S.C. Code Ann. § 33-14-310(d)(4) (1990).
 Morrow, 922 F. Supp. at 1105 (emphasis added).
 See Belk of Spartanburg v. Thompson, 337 S.C. 109, 124, 522 S.E.2d 357, 365 (Ct. App. 1999) (“Appraisal is not an exact science, and the precise weight to be given to any factor is necessarily a matter of judgment for the court in the light of circumstances in each case.”) (citing Santee Oil Co. v. Cox, 265 S.C. 270, 277, 217 S.E.2d. 789, 793 (1975)).
 See Noisette v. Ismail, 304 S.C. 56, 58, 403 S.E.2d 122, 124 (1991) (holding that, when the trial court does not explicitly rule on a question and the appellant fails to make a motion under Rule 59(e), SCRCP, to amend or alter the judgment on that ground, the issue is not properly before the court of appeals and should not be addressed).

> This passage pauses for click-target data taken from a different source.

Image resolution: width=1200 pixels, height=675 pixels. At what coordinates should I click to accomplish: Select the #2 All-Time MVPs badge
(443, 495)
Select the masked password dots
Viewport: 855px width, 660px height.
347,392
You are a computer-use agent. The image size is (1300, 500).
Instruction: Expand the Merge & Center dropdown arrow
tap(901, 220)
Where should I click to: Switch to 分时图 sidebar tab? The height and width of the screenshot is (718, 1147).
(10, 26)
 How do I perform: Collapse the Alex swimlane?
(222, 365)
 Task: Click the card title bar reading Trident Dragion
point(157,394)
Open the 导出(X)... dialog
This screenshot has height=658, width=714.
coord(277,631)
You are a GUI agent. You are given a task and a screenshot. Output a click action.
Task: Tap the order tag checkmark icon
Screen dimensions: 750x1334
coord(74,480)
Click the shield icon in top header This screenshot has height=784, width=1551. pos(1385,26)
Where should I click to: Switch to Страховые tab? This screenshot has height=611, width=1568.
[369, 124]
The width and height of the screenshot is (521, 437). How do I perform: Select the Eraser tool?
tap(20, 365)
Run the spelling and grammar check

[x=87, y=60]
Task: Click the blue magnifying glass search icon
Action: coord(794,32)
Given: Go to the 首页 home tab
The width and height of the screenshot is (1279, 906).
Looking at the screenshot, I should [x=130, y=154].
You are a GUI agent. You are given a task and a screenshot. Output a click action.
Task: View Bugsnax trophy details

 Although the special referee “accepted, for the most part, the valuation analysis undertaken by Joyner,” he “adjusted . . . the relative weights given by Joyner using the income and asset approaches,” assigning a weight of fifty per cent to each, as opposed to Joyner’s decision to assign ten per cent to income and ninety per cent to the assets of PSI.
 See Santee Oil Co. v. Cox , 265 S.C. 270, 273, 217 S.E.2d. 789, 791 (1975) (noting “‘fair value’ does not restrict the appraising court to the use of any one method of valuation”).